Concepts May 10, 2026

What does \b mean in regex?

\b matches a position, not a character — it's the difference between matching cat and matching cat inside catalog.

The short answer

\b is a word boundary. It matches the position between a word character (\w: letter, digit, or underscore) and a non-word character — or the start/end of the string if it's next to a word character.

It doesn't consume any character. It just asserts that the cursor is at a word boundary at that moment.

The classic use case

You want to find the word "cat" — not "catalog" or "cat-like" or "concat":

Pattern: \bcat\b
Input:   "The cat sat on the catalog"
Matches: "cat" (just the standalone one)

The first \b asserts "I'm at the start of a word" before the c. The second \b asserts "I'm at the end of a word" after the t.

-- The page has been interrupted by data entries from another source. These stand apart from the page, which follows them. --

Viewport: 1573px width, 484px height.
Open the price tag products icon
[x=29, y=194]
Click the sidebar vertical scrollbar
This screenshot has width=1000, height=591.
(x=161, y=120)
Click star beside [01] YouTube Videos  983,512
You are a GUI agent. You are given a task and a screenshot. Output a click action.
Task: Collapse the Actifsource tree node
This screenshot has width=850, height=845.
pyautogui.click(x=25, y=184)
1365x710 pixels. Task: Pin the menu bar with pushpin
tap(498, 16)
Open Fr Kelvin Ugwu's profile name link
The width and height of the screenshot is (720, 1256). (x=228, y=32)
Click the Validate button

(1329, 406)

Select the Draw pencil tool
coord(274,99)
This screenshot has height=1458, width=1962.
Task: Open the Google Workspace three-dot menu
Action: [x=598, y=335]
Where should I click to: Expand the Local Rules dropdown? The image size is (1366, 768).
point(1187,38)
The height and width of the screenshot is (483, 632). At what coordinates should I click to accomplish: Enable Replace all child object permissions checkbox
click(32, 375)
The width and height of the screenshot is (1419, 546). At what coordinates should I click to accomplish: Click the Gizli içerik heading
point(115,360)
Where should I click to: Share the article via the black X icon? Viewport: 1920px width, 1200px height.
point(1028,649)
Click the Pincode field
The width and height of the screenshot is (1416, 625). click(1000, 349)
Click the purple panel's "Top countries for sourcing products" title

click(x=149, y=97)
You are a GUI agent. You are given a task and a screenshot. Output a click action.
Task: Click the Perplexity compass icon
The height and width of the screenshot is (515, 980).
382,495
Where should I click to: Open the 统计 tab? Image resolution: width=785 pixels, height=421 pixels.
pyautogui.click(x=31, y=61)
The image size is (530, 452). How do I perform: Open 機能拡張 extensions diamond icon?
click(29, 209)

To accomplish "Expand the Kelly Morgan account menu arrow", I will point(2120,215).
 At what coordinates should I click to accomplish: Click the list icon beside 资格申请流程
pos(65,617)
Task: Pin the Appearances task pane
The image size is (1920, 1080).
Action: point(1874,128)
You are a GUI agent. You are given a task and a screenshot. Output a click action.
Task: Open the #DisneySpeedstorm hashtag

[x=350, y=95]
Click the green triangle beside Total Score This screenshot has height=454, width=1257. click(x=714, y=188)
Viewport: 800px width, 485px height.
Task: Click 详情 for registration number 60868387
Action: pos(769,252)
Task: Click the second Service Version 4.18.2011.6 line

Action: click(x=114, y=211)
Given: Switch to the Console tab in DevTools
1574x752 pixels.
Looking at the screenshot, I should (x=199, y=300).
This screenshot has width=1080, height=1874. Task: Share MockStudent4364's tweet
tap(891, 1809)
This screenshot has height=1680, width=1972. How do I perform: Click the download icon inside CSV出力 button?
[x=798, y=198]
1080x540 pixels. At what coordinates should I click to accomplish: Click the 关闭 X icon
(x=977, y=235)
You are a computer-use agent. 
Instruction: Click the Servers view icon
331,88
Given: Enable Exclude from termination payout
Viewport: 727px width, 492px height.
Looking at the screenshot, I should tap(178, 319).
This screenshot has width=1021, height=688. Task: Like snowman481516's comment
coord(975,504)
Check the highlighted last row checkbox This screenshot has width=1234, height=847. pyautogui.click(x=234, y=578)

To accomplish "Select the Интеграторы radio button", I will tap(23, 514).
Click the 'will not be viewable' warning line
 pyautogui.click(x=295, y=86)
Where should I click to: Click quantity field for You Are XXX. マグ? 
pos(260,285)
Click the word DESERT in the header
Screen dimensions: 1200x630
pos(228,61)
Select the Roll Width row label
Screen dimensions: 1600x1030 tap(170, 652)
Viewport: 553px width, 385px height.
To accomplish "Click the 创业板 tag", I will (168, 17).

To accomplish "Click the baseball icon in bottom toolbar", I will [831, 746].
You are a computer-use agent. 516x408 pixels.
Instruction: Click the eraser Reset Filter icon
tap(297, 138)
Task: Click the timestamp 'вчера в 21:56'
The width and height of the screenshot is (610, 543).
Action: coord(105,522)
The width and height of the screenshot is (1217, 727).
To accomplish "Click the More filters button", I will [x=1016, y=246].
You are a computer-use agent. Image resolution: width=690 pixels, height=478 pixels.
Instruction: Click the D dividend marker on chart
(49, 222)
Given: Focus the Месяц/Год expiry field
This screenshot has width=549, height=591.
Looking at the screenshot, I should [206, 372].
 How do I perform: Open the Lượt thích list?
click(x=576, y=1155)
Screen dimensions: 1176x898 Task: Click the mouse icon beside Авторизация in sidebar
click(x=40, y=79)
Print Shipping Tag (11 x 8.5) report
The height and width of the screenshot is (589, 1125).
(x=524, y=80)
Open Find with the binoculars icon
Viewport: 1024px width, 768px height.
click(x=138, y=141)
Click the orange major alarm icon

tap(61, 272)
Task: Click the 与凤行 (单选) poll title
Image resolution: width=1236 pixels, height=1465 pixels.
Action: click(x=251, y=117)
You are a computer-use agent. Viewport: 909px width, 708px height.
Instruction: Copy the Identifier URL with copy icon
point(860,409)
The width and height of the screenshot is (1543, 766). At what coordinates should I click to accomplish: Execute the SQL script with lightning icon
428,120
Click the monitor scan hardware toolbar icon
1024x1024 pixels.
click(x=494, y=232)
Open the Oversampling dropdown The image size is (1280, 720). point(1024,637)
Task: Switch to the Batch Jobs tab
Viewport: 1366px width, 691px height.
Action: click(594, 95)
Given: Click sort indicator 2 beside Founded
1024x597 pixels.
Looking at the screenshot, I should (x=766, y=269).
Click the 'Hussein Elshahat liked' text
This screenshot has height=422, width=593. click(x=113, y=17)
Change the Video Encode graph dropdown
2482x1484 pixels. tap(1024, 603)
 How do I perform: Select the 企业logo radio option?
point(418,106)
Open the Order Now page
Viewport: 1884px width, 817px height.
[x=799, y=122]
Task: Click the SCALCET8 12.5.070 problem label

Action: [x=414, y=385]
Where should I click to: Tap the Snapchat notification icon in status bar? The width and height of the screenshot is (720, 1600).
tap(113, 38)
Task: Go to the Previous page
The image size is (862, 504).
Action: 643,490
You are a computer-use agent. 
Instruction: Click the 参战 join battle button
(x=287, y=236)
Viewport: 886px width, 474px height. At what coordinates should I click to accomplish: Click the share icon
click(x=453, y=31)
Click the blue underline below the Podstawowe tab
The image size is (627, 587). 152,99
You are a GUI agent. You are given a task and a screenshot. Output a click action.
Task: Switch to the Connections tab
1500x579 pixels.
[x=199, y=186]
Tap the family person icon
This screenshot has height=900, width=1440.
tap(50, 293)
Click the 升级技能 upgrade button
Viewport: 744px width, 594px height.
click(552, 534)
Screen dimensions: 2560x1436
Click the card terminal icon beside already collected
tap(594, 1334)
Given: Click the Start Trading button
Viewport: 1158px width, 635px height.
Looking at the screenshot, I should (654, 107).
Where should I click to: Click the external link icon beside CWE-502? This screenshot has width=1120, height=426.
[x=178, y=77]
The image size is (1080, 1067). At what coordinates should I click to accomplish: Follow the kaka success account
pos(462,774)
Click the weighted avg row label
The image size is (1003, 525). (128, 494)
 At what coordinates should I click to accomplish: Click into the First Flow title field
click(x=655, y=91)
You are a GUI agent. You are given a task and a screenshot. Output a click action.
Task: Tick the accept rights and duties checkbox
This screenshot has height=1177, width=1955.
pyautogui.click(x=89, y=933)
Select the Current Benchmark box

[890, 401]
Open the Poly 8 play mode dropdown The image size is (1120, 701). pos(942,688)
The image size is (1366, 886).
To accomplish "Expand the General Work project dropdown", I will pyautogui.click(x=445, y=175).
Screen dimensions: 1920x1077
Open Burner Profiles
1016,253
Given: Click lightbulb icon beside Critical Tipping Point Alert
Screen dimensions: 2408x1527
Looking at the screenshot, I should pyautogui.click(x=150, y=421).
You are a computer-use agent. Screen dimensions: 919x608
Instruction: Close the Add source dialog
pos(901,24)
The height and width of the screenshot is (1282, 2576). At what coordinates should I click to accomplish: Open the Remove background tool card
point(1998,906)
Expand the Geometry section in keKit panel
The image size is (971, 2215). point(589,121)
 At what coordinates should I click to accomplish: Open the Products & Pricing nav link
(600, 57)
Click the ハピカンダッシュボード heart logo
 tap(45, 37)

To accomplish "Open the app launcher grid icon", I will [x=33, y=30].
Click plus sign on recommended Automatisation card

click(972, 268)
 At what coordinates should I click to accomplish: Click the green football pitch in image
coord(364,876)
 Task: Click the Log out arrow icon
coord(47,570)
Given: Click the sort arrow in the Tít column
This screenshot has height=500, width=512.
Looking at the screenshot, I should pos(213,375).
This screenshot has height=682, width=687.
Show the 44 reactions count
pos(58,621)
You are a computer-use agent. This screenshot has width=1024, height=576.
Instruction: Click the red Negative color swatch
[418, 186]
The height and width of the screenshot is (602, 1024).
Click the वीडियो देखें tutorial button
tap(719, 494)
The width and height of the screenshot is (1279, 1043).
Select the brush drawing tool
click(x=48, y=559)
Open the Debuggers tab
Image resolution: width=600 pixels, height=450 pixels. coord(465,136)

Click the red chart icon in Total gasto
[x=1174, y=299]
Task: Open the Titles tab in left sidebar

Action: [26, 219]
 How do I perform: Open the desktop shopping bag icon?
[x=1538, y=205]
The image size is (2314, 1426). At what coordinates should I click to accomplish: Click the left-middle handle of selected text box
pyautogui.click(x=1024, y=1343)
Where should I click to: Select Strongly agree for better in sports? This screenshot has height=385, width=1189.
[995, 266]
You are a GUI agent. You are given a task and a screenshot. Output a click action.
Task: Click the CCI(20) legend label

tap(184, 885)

Inside "catalog", the position after t is between two word characters (t and a) — not a boundary — so the match fails.

Where boundaries actually are

Look at the string hello, world!. The word boundaries are at the positions marked with |:

|h e l l o|, |w o r l d|!
↑          ↑  ↑          ↑
boundary       boundary
positions

Five letters, then a comma — boundary between o and ,. Then a space, then w — boundary between space and w. Each transition between a word char and a non-word char is a boundary.

The Unicode gotcha

By default, \w only matches ASCII [A-Za-z0-9_]. So \b doesn't understand accented characters:

Pattern: \bcafé\b
Input:   "I love café food"
Match:   FAILS  (with default flags)

The é is NOT a word character in ASCII mode. The position after caf is a word boundary (because we transition from word f to non-word é), so the regex tries to match starting somewhere it shouldn't.

Fix this by enabling Unicode-aware matching:

JavaScript: add the u flag → /\bcafé\b/u
Python 3: Unicode is default — works automatically
PCRE: use /u or the (*UCP) directive

The opposite: \B

\B matches a non-boundary — a position that is NOT between a word char and a non-word char. Useful for finding substrings inside words:

Pattern: \Bcat\B
Input:   "The catalog is a cat"
Match:   "cat" inside "catalog"  (the standalone "cat" is excluded)

Common mistakes

Using \b around non-word characters

\b. at the start of a string is fine — \b matches the start before a word character. But \b! doesn't mean what you might think:

Pattern: \b!
Input:   "hello!"
Match:   YES (boundary between word "o" and non-word "!")

The boundary is between o and !, and \b matches that position. The ! then consumes the exclamation. That's probably what you want, but be aware: \b is about transitions, not about a specific side.

Expecting \b to work without word characters nearby

\b\b matches a single boundary position twice — it doesn't mean "two boundaries." Boundaries don't consume characters, so two in a row match the same position.

Practical patterns

Match a whole word only

\bword\b

Find numbers but not inside identifiers

Pattern: \b\d+\b
Input:   "count is 42 but x32 is also there"
Matches: ["42"]  (not "32" inside "x32")

Match the start of a word

\b[A-Z]   first letter, uppercase

The takeaway

\b is a position, not a character. It's the difference between matching a word and matching a word-shaped substring. Most "regex matched too much" bugs in word-search patterns are fixed by adding \b on both sides.

For Unicode text, make sure your flavor is in Unicode mode — otherwise \b won't see accented letters as word characters and your matches will be wrong.